Daily stories, and notes from building things

Home / Portfolio

Pettai Rap v CPI (using GoI MCP)

Using the GOI-MOSPI MCP data, I track MoM inflation from the pov of a cult 90s Tamil rap song.

tldr: I built a “Pettai Rap basket” inflation tracker and compared it with official CPI and GDP growth.

I have wanted to build this for years.

My best friend and I have this party trick of being able to rap the cult tamil song Pettai Rap, to loud cheers and general merriment. Pettai Rap is a much loved mid 90s Tamil rap song about life and money and never having enough! Sounds familiar?

Pettai Rap project visual

Many years ago, when we both frequently worked on macroeconomic ideas, we used to joke that the song deserved its own CPI basket. And even if it was an idle thought then, it was a sensible one, because while broad national inflation can be/feel moderate, specific household baskets that certain categories spend on, can be/feel expensive.

A few days ago, I saw on the news that the Government of India, Ministry of Statistics had released its datasets through an MCP. Instead of going hunting through the various APIs, I could now ask a coding agent to broadly match the goods from Pettai Rap to the CPI item codes and discuss the maths with me, and draw up up a Pettai Rap Basket of Goods. So I did.

Here it is.

Pettai Rap vs CPI landing view

Pettai Rap tracker and comparisons

The economics question

Official CPI is a weighted national basket. It is methodologically sound, but very broad.

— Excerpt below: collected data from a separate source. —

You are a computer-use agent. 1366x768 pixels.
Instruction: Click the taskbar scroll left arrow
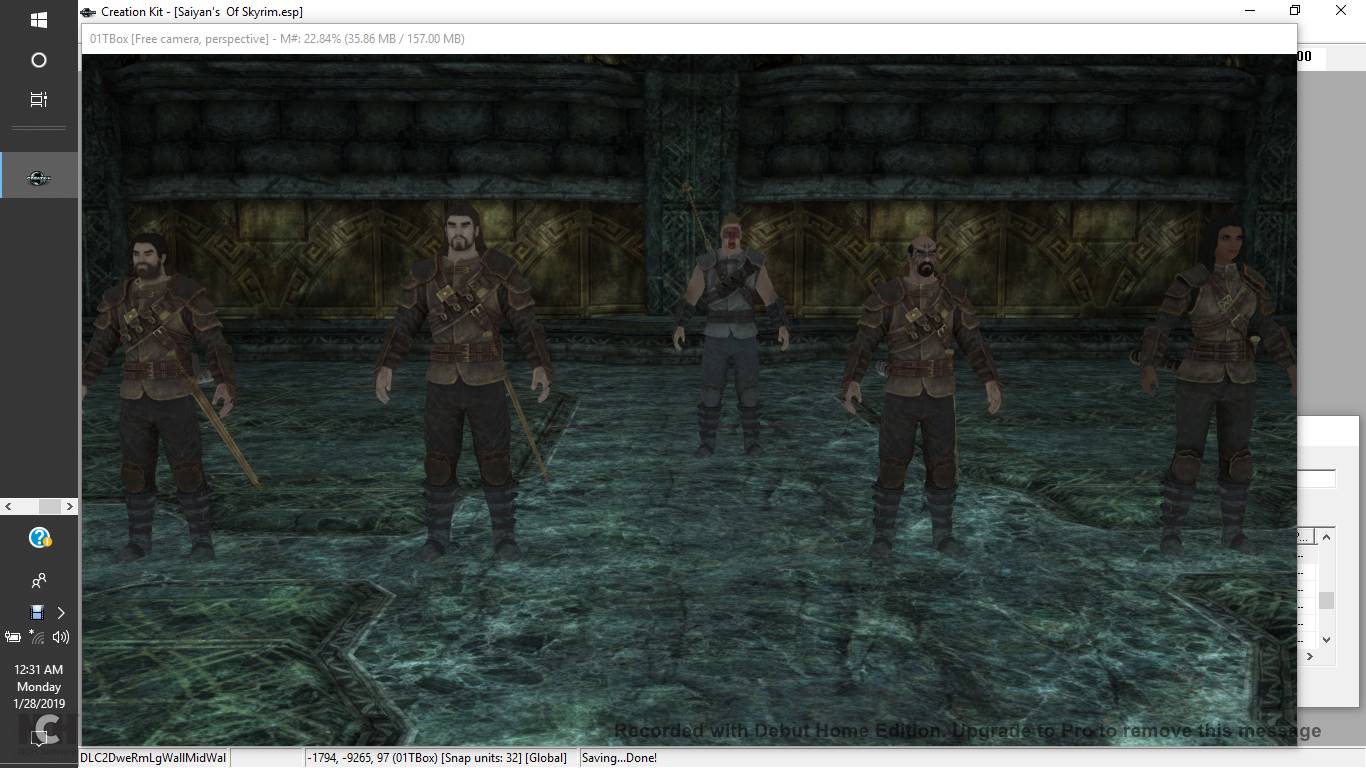point(8,507)
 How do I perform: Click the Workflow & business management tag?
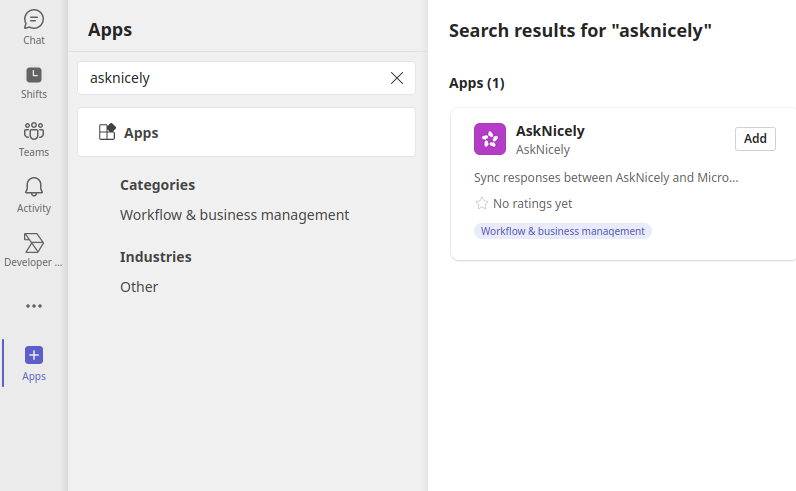coord(562,231)
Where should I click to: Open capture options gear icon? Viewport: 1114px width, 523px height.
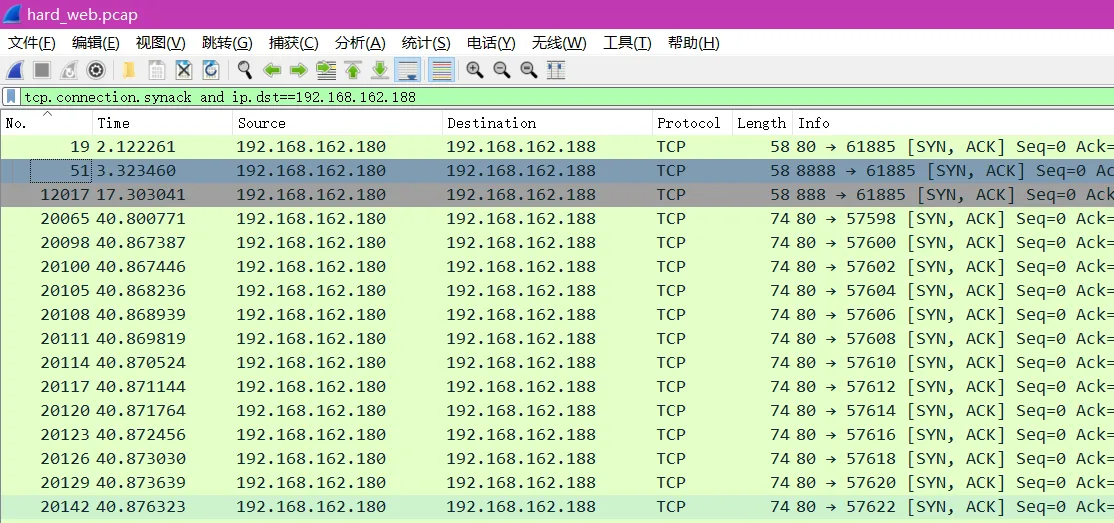[x=96, y=70]
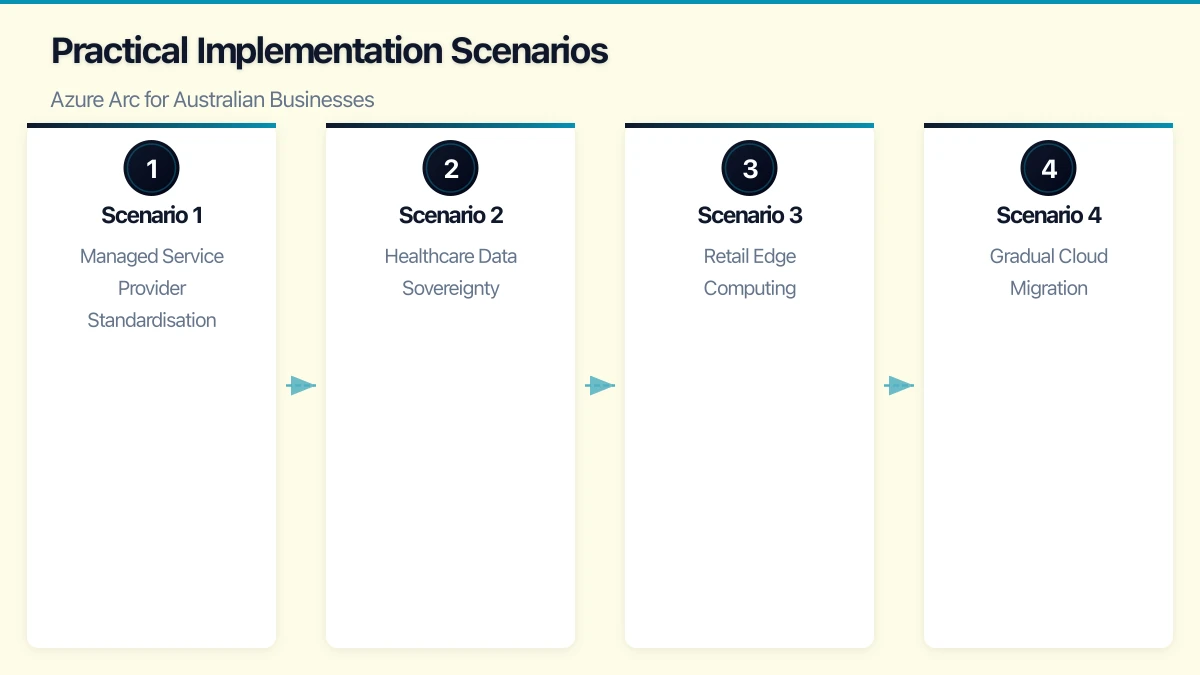The height and width of the screenshot is (675, 1200).
Task: Select the "Scenario 2" heading
Action: (451, 215)
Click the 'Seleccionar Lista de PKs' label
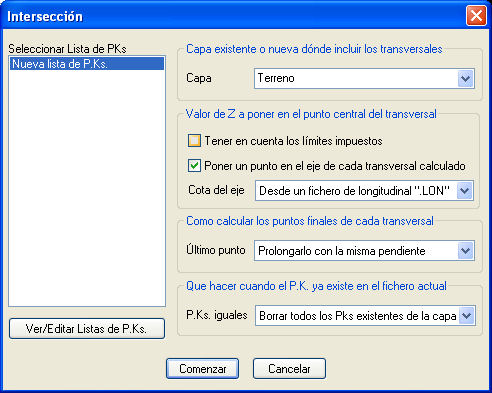The image size is (492, 393). click(67, 49)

The Pettai Rap basket is intentionally narrow and deeply, culturally, specific. Its also from a simpler time when we didn’t have all-prevalent internet, or even phones. This reason is exactly why it is useful as a lens to compare against CPI:

  1. PR captures a “felt inflation” story for lower and middle income daily spending.
  2. PR highlights concentration risk: when food/fuel-heavy baskets move, households feel pain faster.
  3. PR makes inflation communication more intuitive than abstract index points.

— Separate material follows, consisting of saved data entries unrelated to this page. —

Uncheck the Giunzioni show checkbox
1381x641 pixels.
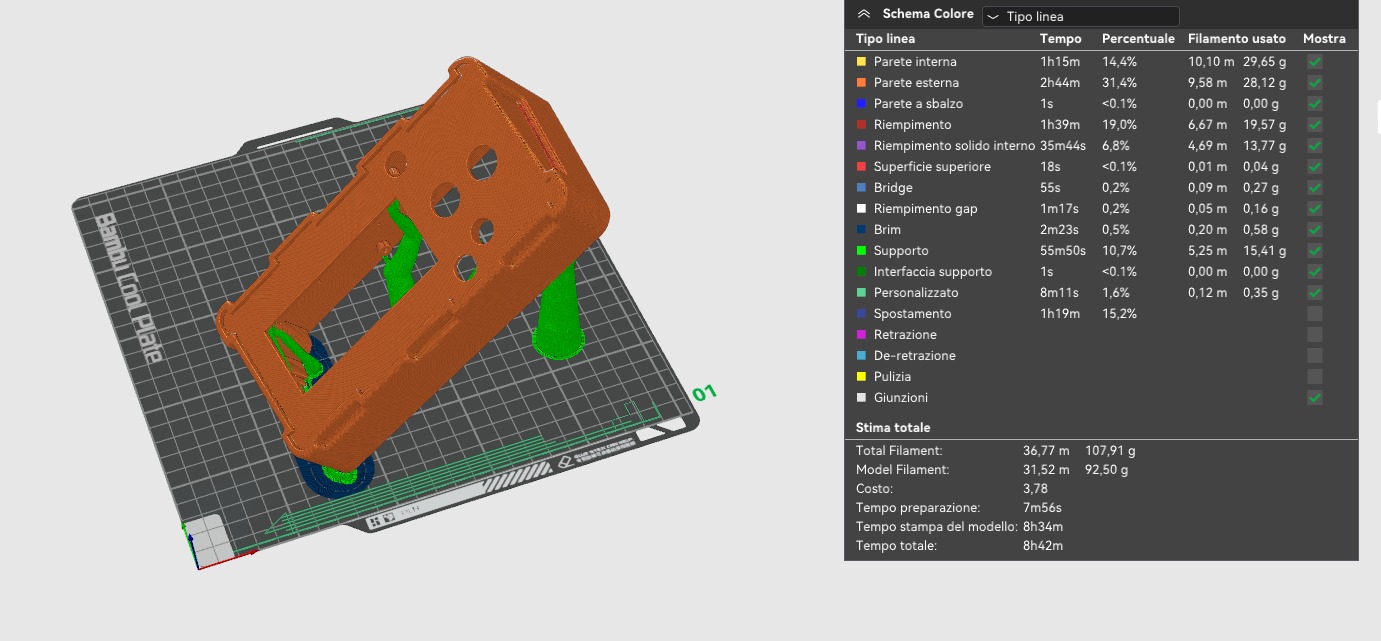pos(1315,398)
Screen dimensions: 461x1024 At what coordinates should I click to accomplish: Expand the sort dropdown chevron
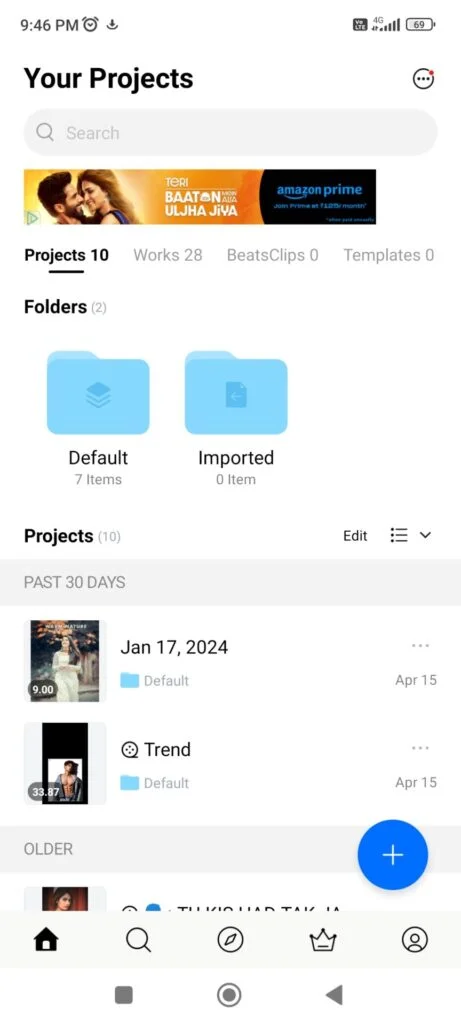425,536
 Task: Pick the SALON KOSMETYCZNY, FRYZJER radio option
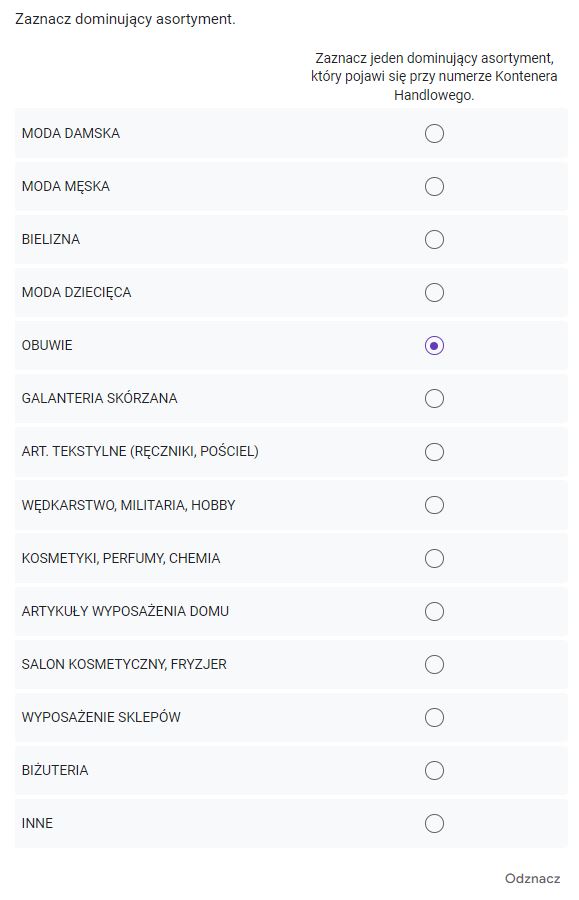pos(434,664)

So this project asks a simple question: How does this lived subsistence basket behave relative to CPI over time?

What I built

  1. A PR basket of goods - mapped from the lyrics to official CPI item series.
  2. A comparable CPI series for the same timeline.
  3. YoY and MoM comparisons, plus cumulative movement from base year.
  4. A GDP YoY overlay
  5. A changelog-backed refresh workflow so updates are traceable. (this is erroring out as of Feb 12 - so I will fix it over the weekend).

Why MCP made this practical

Without MCP, stitching this together is tedious:

  1. discover correct datasets, item codes/group codes.
  2. Manually update the analysis even if the data-gathering can be automated a APIs and webhooks.

MCP reduced that friction materially - and the gamechanger here is building an agent that will call for the data on certain dates, analyse it and write the takeaway and the analysis month on month - to keep it curent.

Why this matters to me

Sometimes you dream of building something for years, and then an AI model upgrade and a bit of free time makes it magically come together - this was that moment for me.